*Exercise objective*.
With the pictures omitted, transcribe each line below exactly as it is.

*Dataset content*.

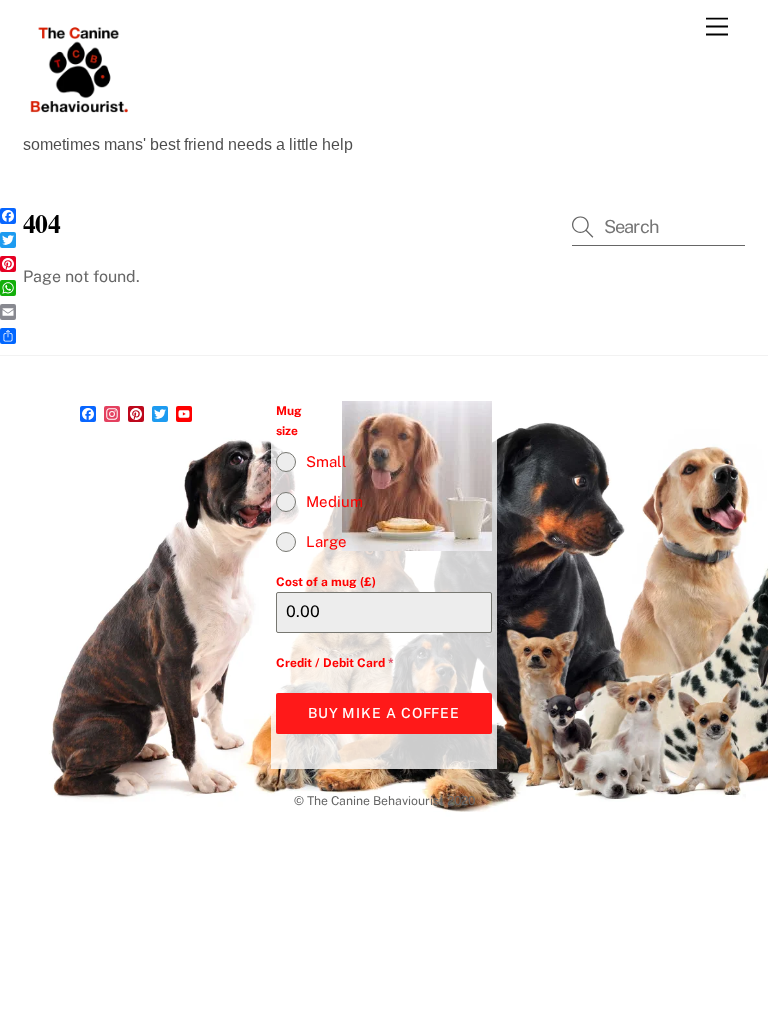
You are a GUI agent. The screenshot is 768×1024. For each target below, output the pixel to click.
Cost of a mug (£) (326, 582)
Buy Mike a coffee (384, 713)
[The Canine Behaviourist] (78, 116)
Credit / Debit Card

*Completed task*.
You are a GUI agent. The screenshot is 768×1024. For each target below, output the pixel to click.
Cost of a mug (£) (326, 582)
Buy Mike a coffee (384, 713)
[The Canine Behaviourist] (78, 116)
Credit / Debit Card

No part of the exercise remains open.